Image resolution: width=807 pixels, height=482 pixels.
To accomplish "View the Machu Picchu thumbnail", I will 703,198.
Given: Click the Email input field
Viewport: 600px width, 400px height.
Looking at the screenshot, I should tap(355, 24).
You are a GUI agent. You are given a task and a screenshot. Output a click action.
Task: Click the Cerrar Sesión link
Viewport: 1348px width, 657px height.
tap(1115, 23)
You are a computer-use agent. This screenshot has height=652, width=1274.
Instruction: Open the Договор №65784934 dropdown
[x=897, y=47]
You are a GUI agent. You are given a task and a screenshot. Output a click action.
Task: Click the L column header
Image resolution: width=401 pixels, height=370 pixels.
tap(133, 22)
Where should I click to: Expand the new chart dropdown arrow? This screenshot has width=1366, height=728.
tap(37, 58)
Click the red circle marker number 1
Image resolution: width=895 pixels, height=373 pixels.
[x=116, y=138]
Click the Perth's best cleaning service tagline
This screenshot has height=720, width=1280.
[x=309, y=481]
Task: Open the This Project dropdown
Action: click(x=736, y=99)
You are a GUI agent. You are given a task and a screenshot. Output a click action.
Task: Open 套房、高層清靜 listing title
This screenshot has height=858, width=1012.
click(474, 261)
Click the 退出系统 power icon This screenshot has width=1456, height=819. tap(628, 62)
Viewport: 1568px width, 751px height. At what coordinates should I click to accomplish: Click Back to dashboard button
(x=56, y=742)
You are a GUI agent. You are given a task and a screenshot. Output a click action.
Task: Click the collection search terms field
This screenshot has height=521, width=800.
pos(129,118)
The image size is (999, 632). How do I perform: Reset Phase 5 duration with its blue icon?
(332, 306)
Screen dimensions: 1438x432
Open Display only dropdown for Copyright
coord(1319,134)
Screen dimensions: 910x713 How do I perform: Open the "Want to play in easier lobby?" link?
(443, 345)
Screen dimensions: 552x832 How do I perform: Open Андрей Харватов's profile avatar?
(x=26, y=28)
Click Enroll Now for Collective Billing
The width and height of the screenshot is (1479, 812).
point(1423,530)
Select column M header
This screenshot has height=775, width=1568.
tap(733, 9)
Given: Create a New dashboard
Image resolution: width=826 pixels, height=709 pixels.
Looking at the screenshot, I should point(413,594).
-=-=-
Problem statement> With nothing added or left out, print the data again.

Task solution>
Image resolution: width=807 pixels, height=482 pixels.
To accomplish "View the Machu Picchu thumbnail", I will 703,198.
Given: Click the Email input field
Viewport: 600px width, 400px height.
Looking at the screenshot, I should tap(355, 24).
You are a GUI agent. You are given a task and a screenshot. Output a click action.
Task: Click the Cerrar Sesión link
Viewport: 1348px width, 657px height.
tap(1115, 23)
You are a computer-use agent. This screenshot has height=652, width=1274.
Instruction: Open the Договор №65784934 dropdown
[x=897, y=47]
You are a GUI agent. You are given a task and a screenshot. Output a click action.
Task: Click the L column header
Image resolution: width=401 pixels, height=370 pixels.
tap(133, 22)
Where should I click to: Expand the new chart dropdown arrow? This screenshot has width=1366, height=728.
tap(37, 58)
Click the red circle marker number 1
Image resolution: width=895 pixels, height=373 pixels.
[x=116, y=138]
Click the Perth's best cleaning service tagline
This screenshot has height=720, width=1280.
[x=309, y=481]
Task: Open the This Project dropdown
Action: click(x=736, y=99)
You are a GUI agent. You are given a task and a screenshot. Output a click action.
Task: Open 套房、高層清靜 listing title
This screenshot has height=858, width=1012.
click(474, 261)
Click the 退出系统 power icon This screenshot has width=1456, height=819. tap(628, 62)
Viewport: 1568px width, 751px height. At what coordinates should I click to accomplish: Click Back to dashboard button
(x=56, y=742)
You are a GUI agent. You are given a task and a screenshot. Output a click action.
Task: Click the collection search terms field
This screenshot has height=521, width=800.
pos(129,118)
The image size is (999, 632). How do I perform: Reset Phase 5 duration with its blue icon?
(332, 306)
Screen dimensions: 1438x432
Open Display only dropdown for Copyright
coord(1319,134)
Screen dimensions: 910x713 How do I perform: Open the "Want to play in easier lobby?" link?
(443, 345)
Screen dimensions: 552x832 How do I perform: Open Андрей Харватов's profile avatar?
(x=26, y=28)
Click Enroll Now for Collective Billing
The width and height of the screenshot is (1479, 812).
point(1423,530)
Select column M header
This screenshot has height=775, width=1568.
tap(733, 9)
Given: Create a New dashboard
Image resolution: width=826 pixels, height=709 pixels.
Looking at the screenshot, I should point(413,594).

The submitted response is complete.